Set the whole listing down again, word for word, with no pictures.

· · · · ·

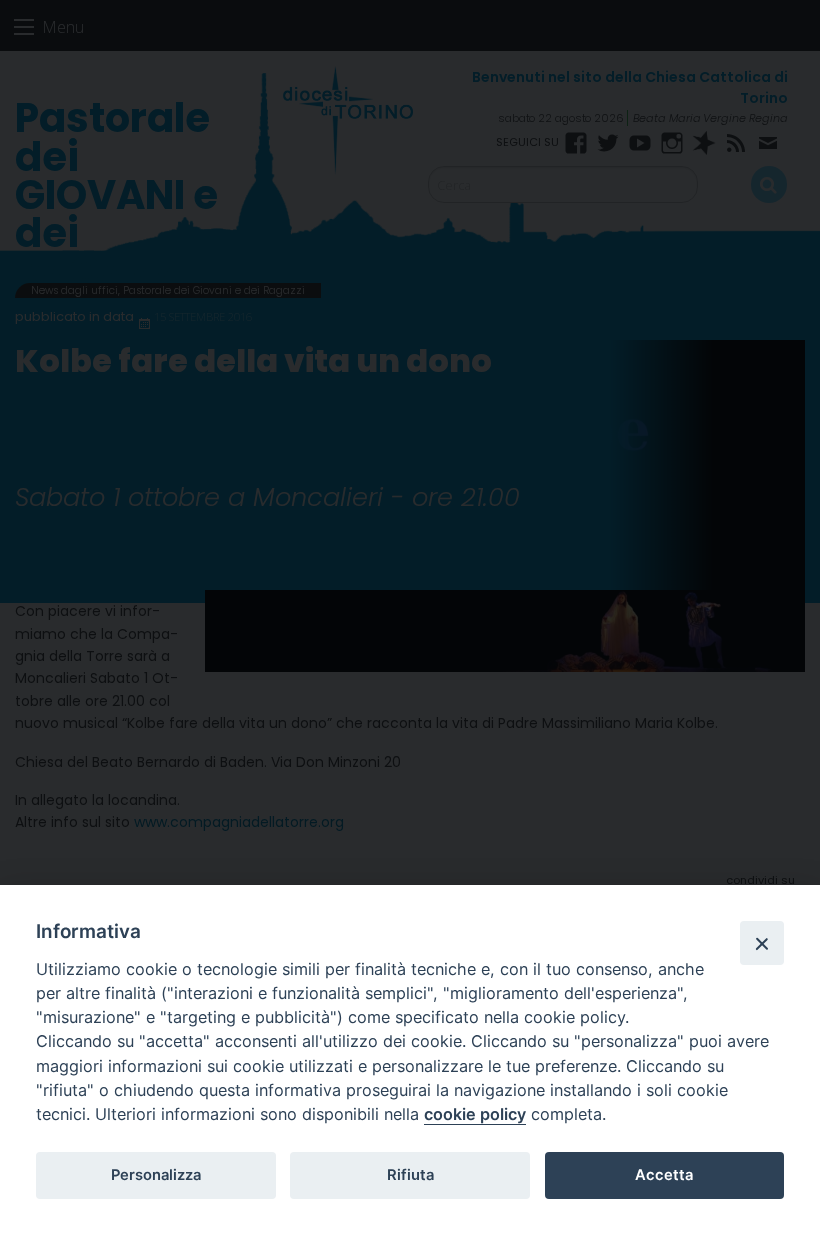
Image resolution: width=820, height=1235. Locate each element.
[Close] (762, 943)
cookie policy (475, 1114)
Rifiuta (410, 1175)
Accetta (664, 1175)
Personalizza (156, 1175)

· · · · ·

_Finished task_
Image resolution: width=820, height=1235. Locate each element.
[Close] (762, 943)
cookie policy (475, 1114)
Rifiuta (410, 1175)
Accetta (664, 1175)
Personalizza (156, 1175)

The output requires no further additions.